Richard de Dear, Jungsoo Kim, Christhina Candido, Max Deuble
Year:
2014
Bibliographic info:
8th Windsor Conference, 10-13 April, 2014, Windsor UK

Considering school students spend up to one third of their day inside classrooms, it’s surprising how few detailed empirical studies have been conducted into how the thermal environment of classrooms affects students’ comfort and performance. Whereas PMV tends to exaggerate warm discomfort for adults, the literature suggests it underestimate children’s actual thermal sensation, but there is no coherent explanation for this in terms of metabolic or other physiological differences to date. The aim of this study was to conduct a thermal comfort survey in actual classrooms with a view to empirically defining preferred temperatures, neutral temperatures, and acceptable temperature ranges for Australian school children, and to compare them with findings from adult populations. The study informs a thermal comfort (air conditioning) policy being developed for Australian schools. The survey was conducted in a mixture of Air-Conditioned (AC), Evaporative-Cooled (EC), and Naturally-Ventilated (NV) classrooms in 10 schools during the Austral summer of 2013. Both Primary (grade) school and high schools were included in the sample. The survey was conducted twice a day (morning and afternoon), and the survey period varied between schools, from one week up to three weeks. After quality assurance processing a total of 3,129 questionnaires were retained from the sample of students and 138 samples were from the teachers. An indoor operative temperature of about 22.5°C was found to be the students’ neutral and preferred temperature, which is generally cooler than expected of adults under the same thermal environmental conditions, confirming earlier research findings in the thermal comfort literature.
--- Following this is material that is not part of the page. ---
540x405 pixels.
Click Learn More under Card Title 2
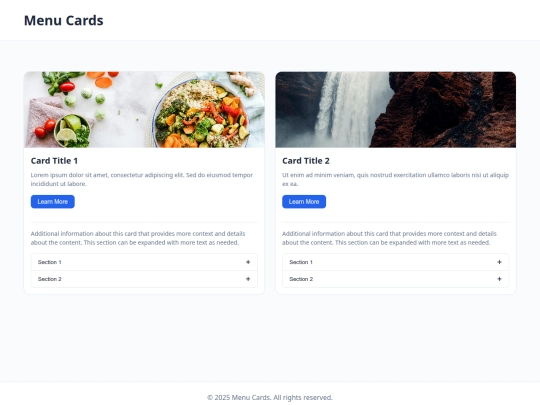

Working on the industry-accepted assumption that an acceptable range of indoor operative temperatures corresponds to mean thermal sensations of -0.5 through +0.5 (ASHRAE 2013; ISO 2005), the present analysis indicates an acceptable summertime range for primary and high school students from about 18.5 through to about 26.5oC operative temperature.   The paper concludes with hypotheses to explain differences between thermal comfort of children and adults.